Try to keep your vehicle tidy and conceal any and all valuables

With the Christmas season comes Christmas shopping and Christmas parcels. Inevitably we will hear stories of Christmas packages being taken from vehicles. It would really affect your Christmas spirit if that happens to you.

Whitehorse Property Crime is a popular Facebook page that regularly reports items stolen from vehicles or evidence that someone had tried to get in a vehicle.

I still see Facebook posts by friends and acquaintances reporting that their vehicle was broken into and their wallet or laptop was stolen. I immediately get mad at the idea people, taking things that don’t belong to them. Another part of my wonders why the person who got robbed was so reckless as to leave valuables in their vehicle.

If you practice target hardening you will give thieves much less of a chance to score you stuff.

Always try to park in a busy, well-lit area, and avoid concealment by larger vehicles, fences, or foliage. The greater the chances are that someone might see a crime in progress, the lower the chances are that the potential thief will attempt it.

Lock your doors and close the windows, even when you’re only going to be away from your vehicle for a few minutes. While this sounds like a no-brainer, it’s reported that up to a quarter of vehicle thefts are from unlocked vehicles. Police call it car shopping when offenders walk around checking vehicles to see if they are unlocked and easy prey.

Try to keep your vehicle tidy and conceal any and all valuables. You will never know what a potential thief will see as valuable so remove all bags, boxes, or other containers that thieves may see as hiding something.

Get in the habit of putting valuables and shopping bags in the trunk or with most SUV-type vehicles under a retractable cover in the back. This is especially true during the holidays. Take the extra few minutes to conceal all your packages.

It’s not always just large items thieves are looking for. Change in the cup holder is temping. Thieves also look for suction cup marks on your windshield that tell them you may have a navigation unit in the glove box. Power cords left plugged in and visible can tell thieves you may have an iPod in the vehicle.

Before leaving your vehicle get in the habit of looking in the window for things that would be potential bait for thieves. Make sure there is nothing visible that would be tempting for would be thieves. Yes, it may take an extra 30 seconds but it’s better than having your window broken and stuff taken.

Most stolen items from vehicles are: smartphones, personal electronics, laptops, iPods, GPS devices, work tools, credit cards and identification, stereo equipment, cash and change, car parts and accessories, garage door openers, sunglasses, and keys.

Like your vehicle, some valuables like laptops can also be protected with tracking software such as Lo-Jack or something similar. That way if it is taken you may be able to track it. There are other affordable tracking devices available today.

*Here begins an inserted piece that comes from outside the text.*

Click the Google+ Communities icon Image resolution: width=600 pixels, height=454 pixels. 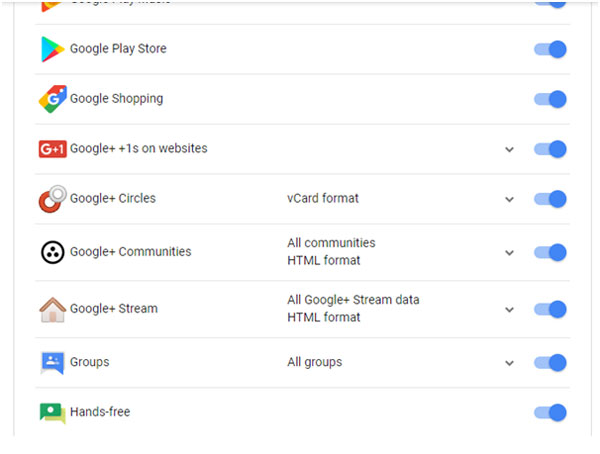[x=52, y=252]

Tile offers products as well.

If you’re going to engrave something identifiable on your valuables consider engraving your drivers license number. That way police can immediately determine who the item belongs to if they come across it.

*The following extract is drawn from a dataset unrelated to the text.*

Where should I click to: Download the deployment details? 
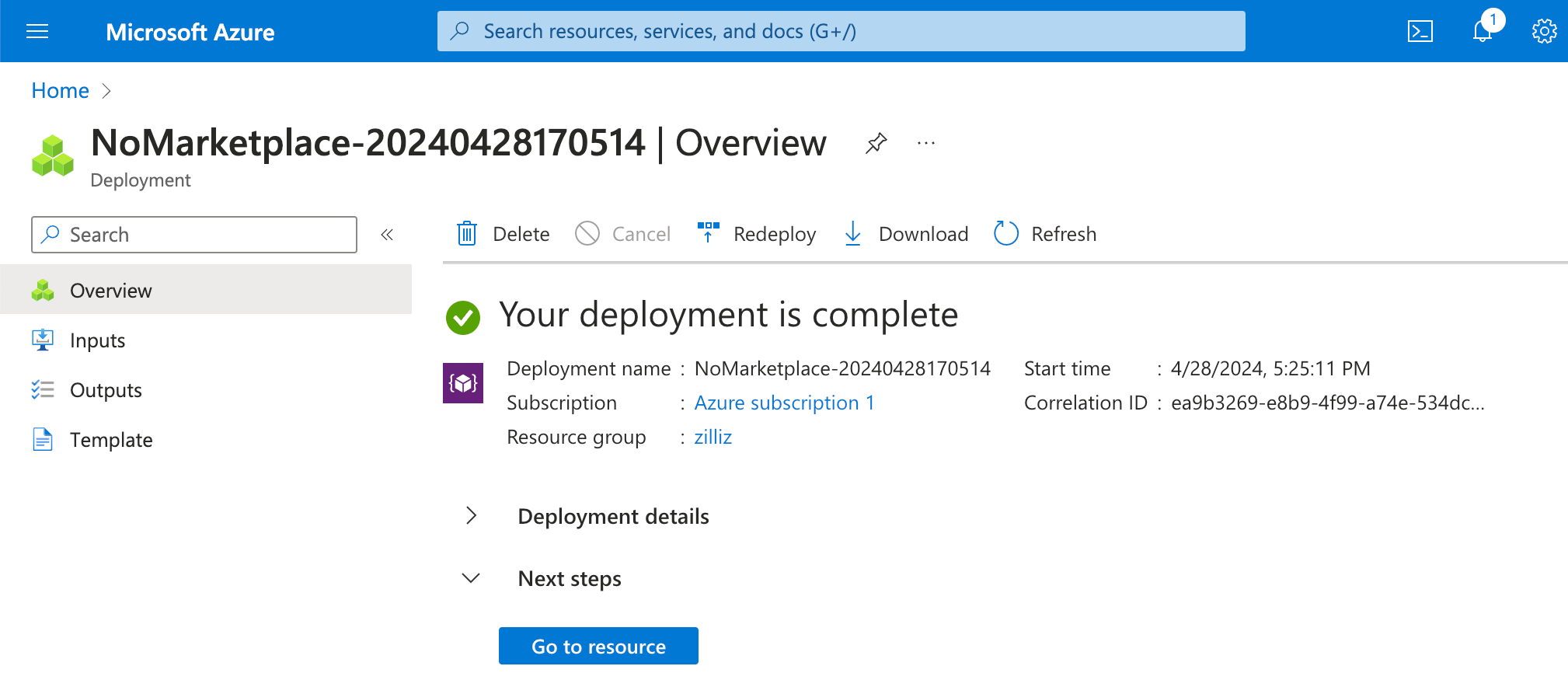[906, 234]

At your home motion sensor lighting near your vehicle can also act as a deterrent. Ring, the people who make video doorbells also have flood light camera that will notify your smartphone if there is motion near your vehicle. You can then look at live HD video right on your smart phone, turn on lights, and even set off an alarm. You can also have these units record and save the video online.

If you come out to find your vehicle broken into, don’t touch anything or go rummaging around inside your vehicle. Call the RCMP and report it first. Depending on the circumstances they may or may not attend the scene, but will also start a case with a file number. Ask for the file number so your can give it to your insurance company.

If you don’t have an alarm system, get one. The noise alone may be enough to scare away an inexperienced thief and prevent the break-in. Factory-option alarm systems are generally best, but a properly installed aftermarket system can provide just as much safety.

Having the packages you just picked up at the post office or the ones you just purchased taken by thieves is not something you want to experience. It could ruin your Christmas. Take the time to secure your vehicle.